## Exercise directions
Count the lines below that contain the string "Click" with matching case. Reply with only the number.
[Start of Stored data]
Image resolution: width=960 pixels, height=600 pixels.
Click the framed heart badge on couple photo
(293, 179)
[End of Stored data]
[Start of Stored data]
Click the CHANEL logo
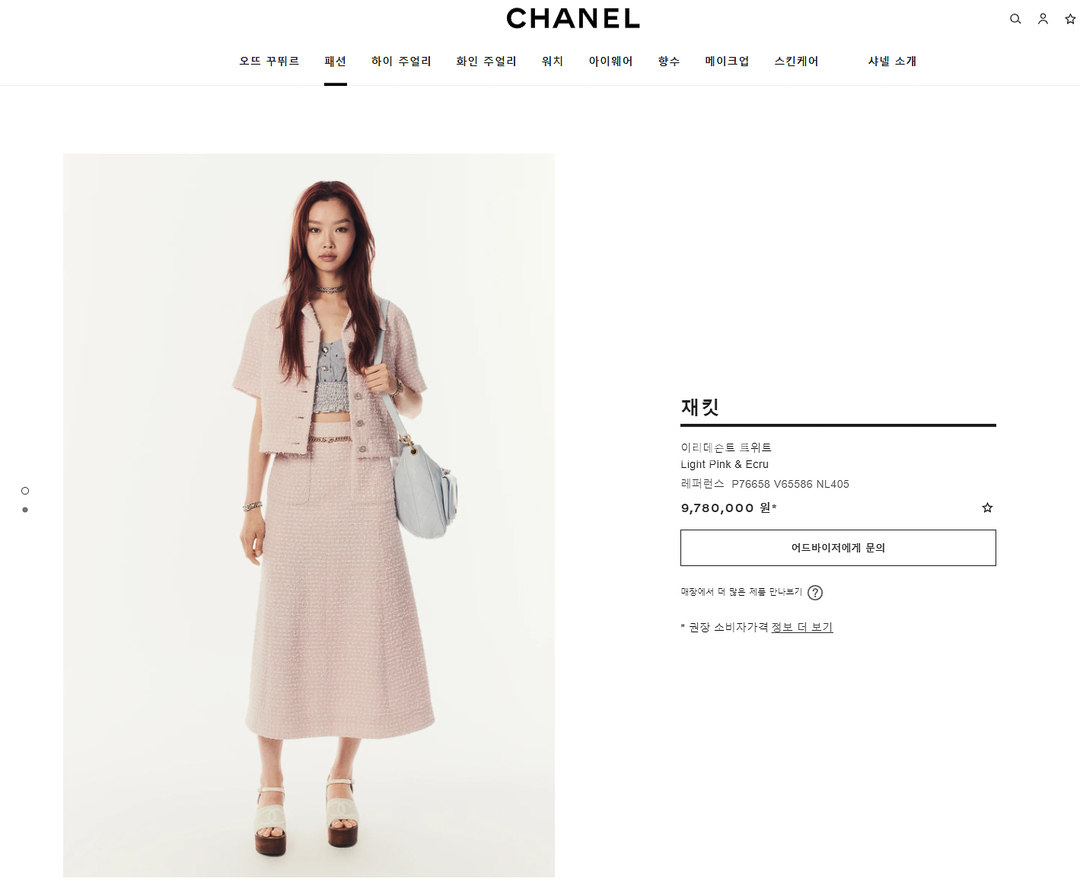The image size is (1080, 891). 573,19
[End of Stored data]
## Solution for this problem
2